Westminster published details of its £16 billion North Sea Transition Deal with much fanfare last week.
The policy aims to help the oil and gas industry move towards a low carbon future while securing tens of thousands of jobs.
During the NexGen session, which also featured speakers from Skills Development Scotland and Wood, attendees were asked whether they think the North Sea deal will have a “positive impact on the sector’s ability to reskill/retrain workers?”.
A landslide 83.6% of respondents said they thought it would, compared to just 16.4% who disagreed.
Lucy Harper, environmental advisor at BP, said the results demonstrated the level of optimism in the industry about the energy transition.

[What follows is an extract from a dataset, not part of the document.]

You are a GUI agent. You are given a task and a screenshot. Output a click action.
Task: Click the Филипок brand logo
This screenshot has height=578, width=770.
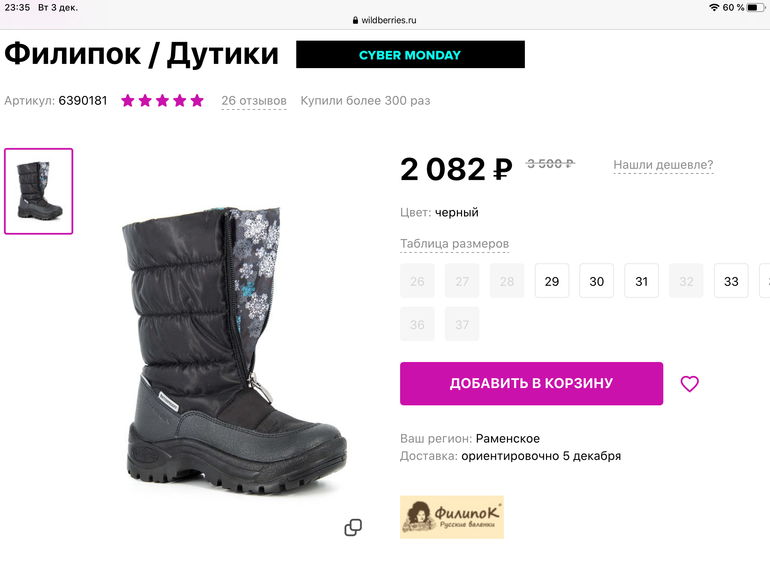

However, she stressed that there’s “still a long way to go”, adding that if ministers hadn’t published the deal in March then it “potentially would have been too late”.
Despite an increases focus on gender diversity within the industry in recent years, oil and gas is still very much a boys club. As it stands, women only account for 22% of the sector’s workforce, with that figure being “substantially lower” for management, said Debra Bruce, managing director at TEXO Recruitment.
In order to address these disparities, Bruce called for companies to be “open minded”.
She said: “From the top down, firms need to make sure that diversity is spoken about to make sure that nobody is missing out on opportunities.”
Moore added that there’s a “marked difference” in the makeup of the sector compared to 20 years ago, but that employers need to work to make themselves attractive otherwise the future generation of talent will “vote with their feet”.
She added: “We shouldn’t be afraid to talk about things like paternity policies and flexibility, not just the salaries that they’re going to take home. It’s that combination that’s going to attract the next generation and make it diverse.”